Sin
embargo, el fútbol había adquirido un nuevo significado en relación
con mi carrera profesional. Se me había ocurrido la brillante idea
—y creo que se les ocurre a todos los jóvenes profesores de mi
cuerda— de que mis grandes aficiones (el fútbol y la música pop
en concreto) serían de gran ayuda a la hora de conectar con mis
alumnos. Pensé que podría «identificarme» con «los chavales»
porque entendía muy bien el valor que para ellos tenían los Jam o
el propio Laurie Cunningham. No se me pasó por la cabeza que en el
fondo yo era tan pueril como mis aficiones, y que si bien, sin duda,
dispuse de una especie de conexión más o menos privilegiada, eso no
me iba a servir para ser mejor profesor.

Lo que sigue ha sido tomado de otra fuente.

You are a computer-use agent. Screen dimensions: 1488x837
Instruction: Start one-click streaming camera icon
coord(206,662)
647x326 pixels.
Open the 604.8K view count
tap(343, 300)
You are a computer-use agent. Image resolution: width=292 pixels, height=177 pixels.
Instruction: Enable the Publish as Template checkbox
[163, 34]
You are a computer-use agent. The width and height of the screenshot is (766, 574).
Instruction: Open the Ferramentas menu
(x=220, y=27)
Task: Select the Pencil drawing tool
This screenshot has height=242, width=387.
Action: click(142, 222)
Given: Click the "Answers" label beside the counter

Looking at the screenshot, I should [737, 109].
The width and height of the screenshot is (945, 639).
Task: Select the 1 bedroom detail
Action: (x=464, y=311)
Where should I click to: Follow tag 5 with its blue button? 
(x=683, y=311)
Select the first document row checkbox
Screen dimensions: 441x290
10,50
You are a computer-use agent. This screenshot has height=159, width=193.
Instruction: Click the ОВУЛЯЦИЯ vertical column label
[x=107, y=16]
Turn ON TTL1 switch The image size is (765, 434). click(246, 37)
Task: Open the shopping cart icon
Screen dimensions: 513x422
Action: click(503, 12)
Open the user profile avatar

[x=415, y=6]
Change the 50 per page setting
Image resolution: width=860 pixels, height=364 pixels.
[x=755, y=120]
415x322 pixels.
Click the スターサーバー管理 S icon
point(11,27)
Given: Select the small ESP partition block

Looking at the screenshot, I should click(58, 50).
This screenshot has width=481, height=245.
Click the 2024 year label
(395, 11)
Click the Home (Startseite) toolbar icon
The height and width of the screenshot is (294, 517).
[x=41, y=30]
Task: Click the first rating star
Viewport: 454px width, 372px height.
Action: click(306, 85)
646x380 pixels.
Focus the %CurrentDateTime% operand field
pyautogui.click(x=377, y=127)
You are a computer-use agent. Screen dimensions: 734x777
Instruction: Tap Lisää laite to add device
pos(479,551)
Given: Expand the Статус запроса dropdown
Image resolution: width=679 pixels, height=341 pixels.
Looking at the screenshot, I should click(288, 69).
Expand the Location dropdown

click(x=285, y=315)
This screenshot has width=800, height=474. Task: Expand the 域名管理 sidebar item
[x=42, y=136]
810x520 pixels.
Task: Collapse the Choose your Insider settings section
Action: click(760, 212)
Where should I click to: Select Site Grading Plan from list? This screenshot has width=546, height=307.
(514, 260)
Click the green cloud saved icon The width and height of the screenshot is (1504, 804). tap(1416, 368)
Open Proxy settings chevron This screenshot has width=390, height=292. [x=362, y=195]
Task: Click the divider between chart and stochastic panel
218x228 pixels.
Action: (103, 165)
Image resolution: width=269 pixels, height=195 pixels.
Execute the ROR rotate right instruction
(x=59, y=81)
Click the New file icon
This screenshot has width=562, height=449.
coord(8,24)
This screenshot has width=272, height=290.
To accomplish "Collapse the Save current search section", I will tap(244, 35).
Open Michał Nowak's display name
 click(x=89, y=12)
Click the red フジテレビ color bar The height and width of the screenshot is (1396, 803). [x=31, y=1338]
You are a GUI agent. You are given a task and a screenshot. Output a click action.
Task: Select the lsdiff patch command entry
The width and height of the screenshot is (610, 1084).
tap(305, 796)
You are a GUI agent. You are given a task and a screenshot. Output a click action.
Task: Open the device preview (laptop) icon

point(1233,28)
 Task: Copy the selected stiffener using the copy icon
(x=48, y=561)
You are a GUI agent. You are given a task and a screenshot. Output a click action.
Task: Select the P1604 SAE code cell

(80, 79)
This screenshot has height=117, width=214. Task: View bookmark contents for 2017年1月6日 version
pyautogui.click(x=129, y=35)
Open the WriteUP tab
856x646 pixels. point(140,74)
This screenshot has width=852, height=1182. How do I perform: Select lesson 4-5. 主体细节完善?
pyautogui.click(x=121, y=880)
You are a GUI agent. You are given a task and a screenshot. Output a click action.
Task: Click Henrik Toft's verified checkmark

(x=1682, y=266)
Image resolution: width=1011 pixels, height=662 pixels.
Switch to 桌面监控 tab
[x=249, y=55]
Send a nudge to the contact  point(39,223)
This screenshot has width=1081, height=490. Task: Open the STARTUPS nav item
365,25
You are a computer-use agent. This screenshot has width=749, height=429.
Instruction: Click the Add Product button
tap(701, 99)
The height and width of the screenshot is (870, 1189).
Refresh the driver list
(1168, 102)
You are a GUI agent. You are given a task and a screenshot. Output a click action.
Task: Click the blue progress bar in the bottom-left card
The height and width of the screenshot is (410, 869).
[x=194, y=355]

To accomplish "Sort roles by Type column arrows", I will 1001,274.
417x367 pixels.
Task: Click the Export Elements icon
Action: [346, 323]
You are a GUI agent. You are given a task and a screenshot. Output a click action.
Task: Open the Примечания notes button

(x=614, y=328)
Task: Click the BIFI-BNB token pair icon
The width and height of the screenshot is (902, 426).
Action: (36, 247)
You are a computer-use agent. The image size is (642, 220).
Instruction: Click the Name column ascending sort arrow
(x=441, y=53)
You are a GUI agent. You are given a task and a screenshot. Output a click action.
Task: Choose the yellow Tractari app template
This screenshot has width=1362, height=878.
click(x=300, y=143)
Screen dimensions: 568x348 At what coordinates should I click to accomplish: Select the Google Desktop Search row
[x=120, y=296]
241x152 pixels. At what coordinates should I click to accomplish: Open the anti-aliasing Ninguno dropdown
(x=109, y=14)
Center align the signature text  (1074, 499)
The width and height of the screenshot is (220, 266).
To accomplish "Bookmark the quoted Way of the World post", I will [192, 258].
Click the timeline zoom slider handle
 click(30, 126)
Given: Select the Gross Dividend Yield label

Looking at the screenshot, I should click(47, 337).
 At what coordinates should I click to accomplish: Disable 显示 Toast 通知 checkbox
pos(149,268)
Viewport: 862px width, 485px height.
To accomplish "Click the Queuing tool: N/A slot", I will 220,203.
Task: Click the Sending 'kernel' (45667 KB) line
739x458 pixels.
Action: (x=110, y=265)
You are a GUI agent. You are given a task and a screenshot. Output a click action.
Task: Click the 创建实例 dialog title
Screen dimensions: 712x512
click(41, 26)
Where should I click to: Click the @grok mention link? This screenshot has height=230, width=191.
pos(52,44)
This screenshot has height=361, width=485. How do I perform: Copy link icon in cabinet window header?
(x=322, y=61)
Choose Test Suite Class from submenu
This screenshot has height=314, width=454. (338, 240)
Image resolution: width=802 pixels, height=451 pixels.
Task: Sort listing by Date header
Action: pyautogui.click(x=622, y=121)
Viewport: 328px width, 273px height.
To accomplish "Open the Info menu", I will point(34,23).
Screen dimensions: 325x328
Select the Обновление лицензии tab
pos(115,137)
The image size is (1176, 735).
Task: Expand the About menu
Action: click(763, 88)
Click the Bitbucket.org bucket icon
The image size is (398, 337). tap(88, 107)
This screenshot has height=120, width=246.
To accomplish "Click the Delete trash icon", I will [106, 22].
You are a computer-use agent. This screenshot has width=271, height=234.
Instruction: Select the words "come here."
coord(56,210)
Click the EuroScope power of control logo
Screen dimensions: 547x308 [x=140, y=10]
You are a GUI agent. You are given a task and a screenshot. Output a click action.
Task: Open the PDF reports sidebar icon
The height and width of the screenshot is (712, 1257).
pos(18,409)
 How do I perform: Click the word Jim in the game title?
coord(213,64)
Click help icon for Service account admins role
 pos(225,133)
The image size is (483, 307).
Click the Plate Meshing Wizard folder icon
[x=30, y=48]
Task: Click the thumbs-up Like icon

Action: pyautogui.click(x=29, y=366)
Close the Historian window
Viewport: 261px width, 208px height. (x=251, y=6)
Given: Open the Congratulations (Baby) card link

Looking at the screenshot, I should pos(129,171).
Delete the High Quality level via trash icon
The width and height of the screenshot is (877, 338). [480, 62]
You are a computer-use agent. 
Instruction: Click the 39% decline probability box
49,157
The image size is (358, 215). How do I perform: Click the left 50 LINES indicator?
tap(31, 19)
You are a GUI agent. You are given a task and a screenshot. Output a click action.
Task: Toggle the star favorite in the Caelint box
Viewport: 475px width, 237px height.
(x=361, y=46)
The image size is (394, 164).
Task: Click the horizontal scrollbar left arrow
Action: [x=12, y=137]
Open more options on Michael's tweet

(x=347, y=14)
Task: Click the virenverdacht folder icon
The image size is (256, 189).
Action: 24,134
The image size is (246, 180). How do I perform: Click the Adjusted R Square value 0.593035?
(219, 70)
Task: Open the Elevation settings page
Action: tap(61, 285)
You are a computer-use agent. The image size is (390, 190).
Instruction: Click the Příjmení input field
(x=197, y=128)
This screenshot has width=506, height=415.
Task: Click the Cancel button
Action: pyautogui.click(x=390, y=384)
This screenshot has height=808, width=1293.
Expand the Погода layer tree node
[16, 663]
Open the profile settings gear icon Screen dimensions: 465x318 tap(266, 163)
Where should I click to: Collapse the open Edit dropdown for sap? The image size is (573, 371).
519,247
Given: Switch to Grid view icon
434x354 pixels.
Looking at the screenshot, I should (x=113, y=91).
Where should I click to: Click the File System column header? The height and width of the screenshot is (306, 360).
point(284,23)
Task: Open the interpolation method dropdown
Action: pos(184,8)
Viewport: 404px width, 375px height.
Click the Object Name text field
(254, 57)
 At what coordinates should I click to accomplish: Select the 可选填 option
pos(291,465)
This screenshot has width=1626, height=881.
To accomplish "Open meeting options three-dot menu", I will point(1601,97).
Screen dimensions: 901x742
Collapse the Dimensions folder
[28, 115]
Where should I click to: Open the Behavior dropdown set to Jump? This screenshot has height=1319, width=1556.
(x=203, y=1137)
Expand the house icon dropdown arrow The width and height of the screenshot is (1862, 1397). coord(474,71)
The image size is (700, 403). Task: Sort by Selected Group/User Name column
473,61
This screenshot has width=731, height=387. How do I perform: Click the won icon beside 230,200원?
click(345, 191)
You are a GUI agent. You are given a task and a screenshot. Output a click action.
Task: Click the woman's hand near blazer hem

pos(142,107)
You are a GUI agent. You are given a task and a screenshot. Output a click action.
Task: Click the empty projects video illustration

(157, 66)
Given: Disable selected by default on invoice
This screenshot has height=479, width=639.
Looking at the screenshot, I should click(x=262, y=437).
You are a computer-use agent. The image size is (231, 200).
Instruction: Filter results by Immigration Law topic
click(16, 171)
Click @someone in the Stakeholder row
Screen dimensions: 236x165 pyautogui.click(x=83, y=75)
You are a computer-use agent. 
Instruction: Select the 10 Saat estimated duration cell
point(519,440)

A decir verdad, el principal
problema —a saber, que en los días más complicados terminaba
armándose en el aula un alboroto del demonio— resultó exacerbarse
cuando hice gala de mi adscripción a un bando determinado. «Soy
hincha del Arsenal», dije con mi mejor talante de profesor majo y
enrollado el día en que tuve que presentarme ante un grupo
especialmente difícil de alumnos de segundo. «¡Buuuu!», me
contestaron ruidosamente, sin cortarse ni un pelo.